*Input data:*
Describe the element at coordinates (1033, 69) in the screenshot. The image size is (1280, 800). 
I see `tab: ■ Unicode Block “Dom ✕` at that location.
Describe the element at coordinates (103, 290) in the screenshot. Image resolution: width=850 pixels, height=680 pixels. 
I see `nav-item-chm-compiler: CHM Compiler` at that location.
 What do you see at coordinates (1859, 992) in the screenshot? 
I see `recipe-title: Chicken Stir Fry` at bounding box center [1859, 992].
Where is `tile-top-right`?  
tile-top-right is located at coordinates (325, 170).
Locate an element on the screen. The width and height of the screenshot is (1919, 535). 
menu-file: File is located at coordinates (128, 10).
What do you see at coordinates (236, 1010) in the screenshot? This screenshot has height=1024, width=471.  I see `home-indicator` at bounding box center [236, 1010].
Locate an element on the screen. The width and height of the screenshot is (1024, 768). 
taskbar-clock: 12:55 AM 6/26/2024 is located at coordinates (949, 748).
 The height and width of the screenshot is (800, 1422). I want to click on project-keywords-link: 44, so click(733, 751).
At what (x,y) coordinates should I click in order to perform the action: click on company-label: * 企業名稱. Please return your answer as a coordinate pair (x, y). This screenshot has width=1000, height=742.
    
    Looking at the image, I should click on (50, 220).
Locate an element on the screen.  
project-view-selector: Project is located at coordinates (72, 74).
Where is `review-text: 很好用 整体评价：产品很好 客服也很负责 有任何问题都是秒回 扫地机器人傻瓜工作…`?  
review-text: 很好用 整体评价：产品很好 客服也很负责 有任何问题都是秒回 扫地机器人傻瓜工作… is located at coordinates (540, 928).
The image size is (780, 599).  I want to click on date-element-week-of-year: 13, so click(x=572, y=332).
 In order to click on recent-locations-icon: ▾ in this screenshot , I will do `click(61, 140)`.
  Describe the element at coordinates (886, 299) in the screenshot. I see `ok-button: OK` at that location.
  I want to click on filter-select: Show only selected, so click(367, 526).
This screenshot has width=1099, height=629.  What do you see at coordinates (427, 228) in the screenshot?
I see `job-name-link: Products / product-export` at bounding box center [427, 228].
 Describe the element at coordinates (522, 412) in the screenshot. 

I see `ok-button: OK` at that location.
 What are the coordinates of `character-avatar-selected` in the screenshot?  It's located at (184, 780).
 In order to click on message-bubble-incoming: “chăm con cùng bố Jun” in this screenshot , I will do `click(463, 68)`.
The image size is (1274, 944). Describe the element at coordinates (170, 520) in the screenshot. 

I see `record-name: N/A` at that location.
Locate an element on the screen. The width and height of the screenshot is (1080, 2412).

*Task prompt:* Rewrite everything in the listing from its start down to the line that contains "center [1859, 992].", replacing "Describe the element" with "Identify the element" and keeping all else unchanged.

*Solution below:*
Identify the element at coordinates (1033, 69) in the screenshot. The image size is (1280, 800). 
I see `tab: ■ Unicode Block “Dom ✕` at that location.
Identify the element at coordinates (103, 290) in the screenshot. Image resolution: width=850 pixels, height=680 pixels. 
I see `nav-item-chm-compiler: CHM Compiler` at that location.
 What do you see at coordinates (1859, 992) in the screenshot? 
I see `recipe-title: Chicken Stir Fry` at bounding box center [1859, 992].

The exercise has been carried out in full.